Understanding the Hough Transform

 Our basic code to find the white lines that the photocopying process has introduced is to use a Hough Transform, which we described in a previous post "Fixing the Photocopy Lines".  But we are having a number of problems with our code for that use.  So let us try to understand Hough Transforms and how they work better.

Let us start with a really simple case: a simple  48 pixel long well-defined perfectly horizontal line (from (5,16) to (52,16)).


If we feed this into our Hough Transform code and look at the matrix that is produced by it, we find it looks like:


The maximum value (48) is right in the middle of row 16, corresponding to a slope of 0 and an intercept of 16.  But we also compute for lines that go thru each point of the line for 31 different slopes, each a tiny bit different from the previous (both positive and negative).
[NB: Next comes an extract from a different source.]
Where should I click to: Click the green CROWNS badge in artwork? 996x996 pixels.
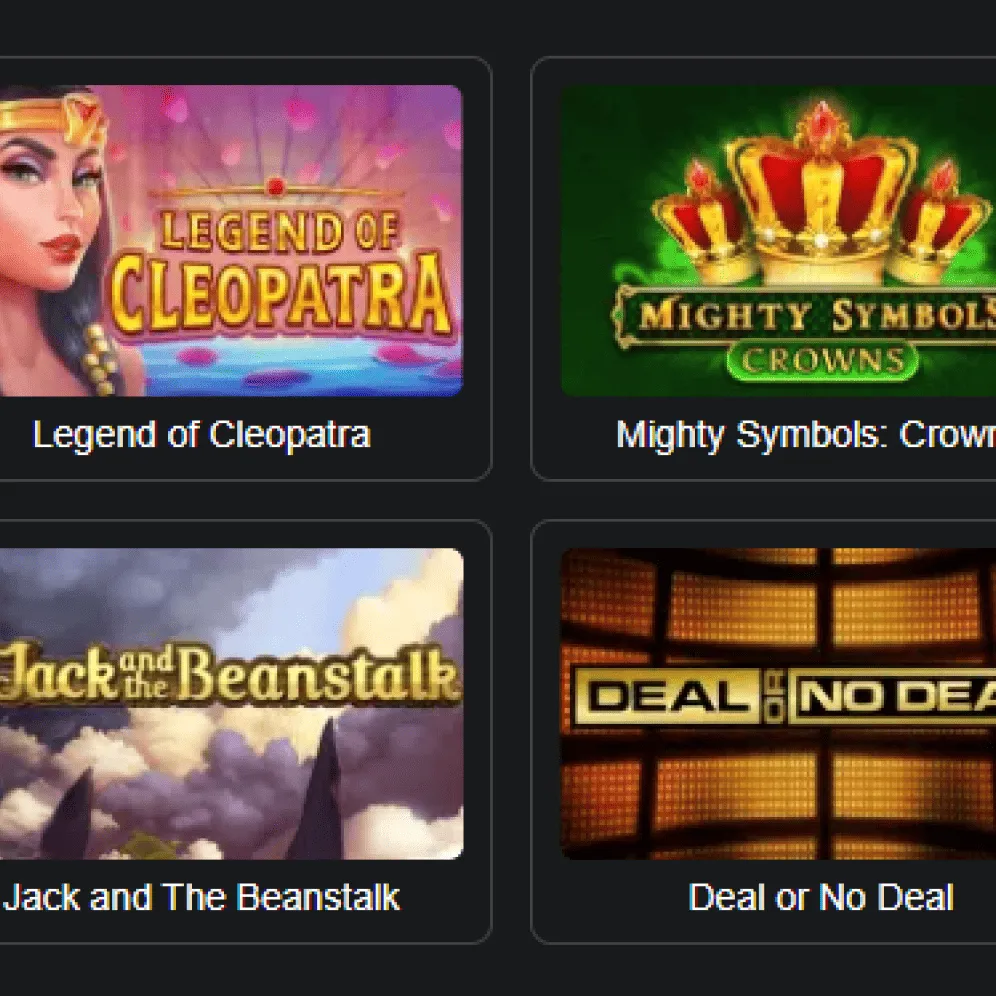[x=823, y=361]
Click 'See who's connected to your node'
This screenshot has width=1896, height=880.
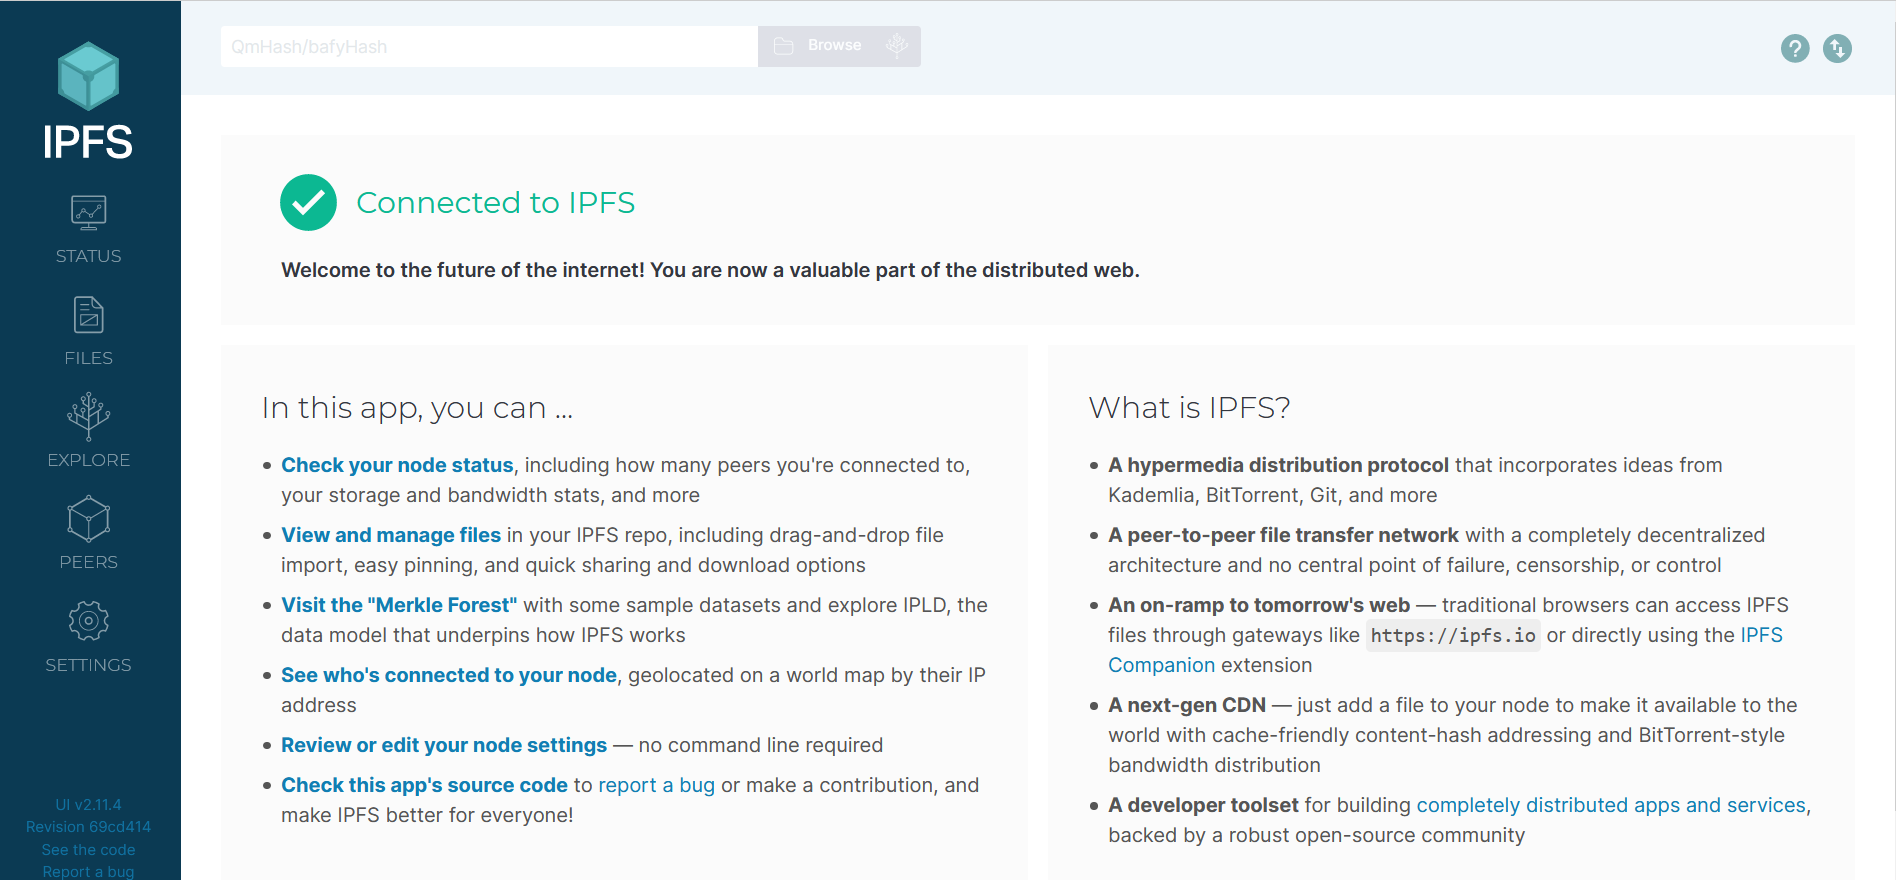tap(448, 675)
So although the maximum is a slope of 0 and an intercept of 16, we also have the same maximum for a slope slightly less and slightly more (a slope so that at the end of the image, the line would be one pixel higher or lower, so not quite level).  This is because of the integer arithmetic used.  As the slope gets higher (or lower), some pixels will actually intercept the edge of the image higher and lower.  Notice that the sum in each column (sum over all slopes) is 48, since all 48 green pixels contribute to some b-intercept line, for each different slope.
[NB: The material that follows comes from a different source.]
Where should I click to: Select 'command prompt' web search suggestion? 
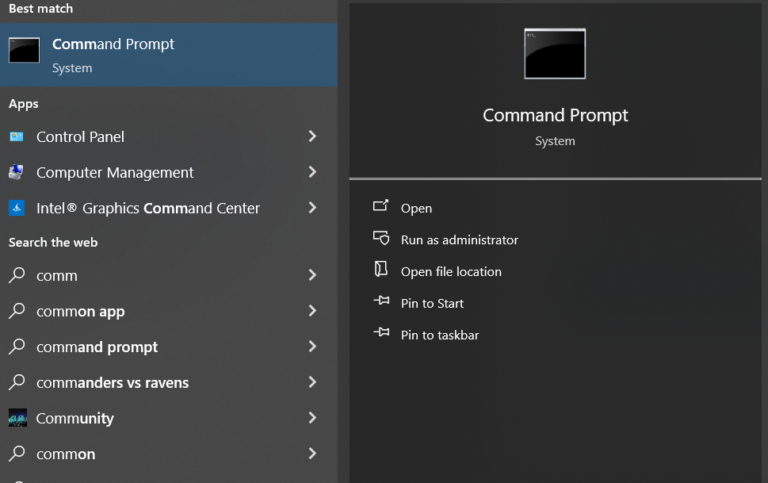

If the green line gets thicker, then there are multiple intercepts for the thicker line (from 15 to 17, for example for a 3-pixel wide line), and the Hough transform matrix expands similarly.

Note that each column still adds up to 48 (times 3 now that we have 3 lines of 48 green pixels).  But the maximum value (48) occurs 15 times -- five times on each of the 3 lines for the intercept lines corresponding to the 3 straight, horizontal lines.

And we start to see other local maximums, for example the 39 up one line from the 3 real intercepts, and to the left and right of the center.  This probably corresponds to a line that would start at the lower of the 3 lines at the left and then move right into the center line and up to the upper line, exiting at the right-most pixel of the upper line.  And a similar line going down from the left-most green pixel for the upper line to the right-most green pixel for the lower line. 

So while a maximum value in the Hough Transform matrix corresponds to a particular slope/intercept line, there may be multiple maximums suggesting a thicker line.

In a noisy environment, however, we would expect that there are no perfect lines.  For a perfectly horizontal single-pixel line, that would mean a lower maximum -- some of the pixels that "should" contribute to it are missing -- but we would still expect that the maximum is larger than the lower values in the matrix. 

If we poke holes in the lines, corresponding to noise, we can end up with more or fewer non-green holes in each of the 3 lines corresponding to the width of the line, and higher or lower values in the Hough Transform matrix.  For example, putting one non-green pixel in the lowest line, five in the central line, and 3 in the upper line, moves the maximum to 47 in the line corresponding to the lowest line, 43 for the line corresponding to the middle line, and 45 in the upper line.   This gives a cluster of values from from 47 to 43, and then a drop to 38, 37 ... and much lower values.  But it is not clear how to differentiate between the 43 (which is 4 below the maximum) ad the 38 (which is only 5 below that)

But there could be other high-value entries "close" to the maximum that correspond to a thicker line -- not just one pixel.

If we look at a real example, panel p027_1_1, we find the maximum at 783,22 with a value of 276.  There is a 274,  at 784,20, and a 239 at 785,18.  We have to drop to 182 to get away from the cluster of high numbers in rows 784 to 790.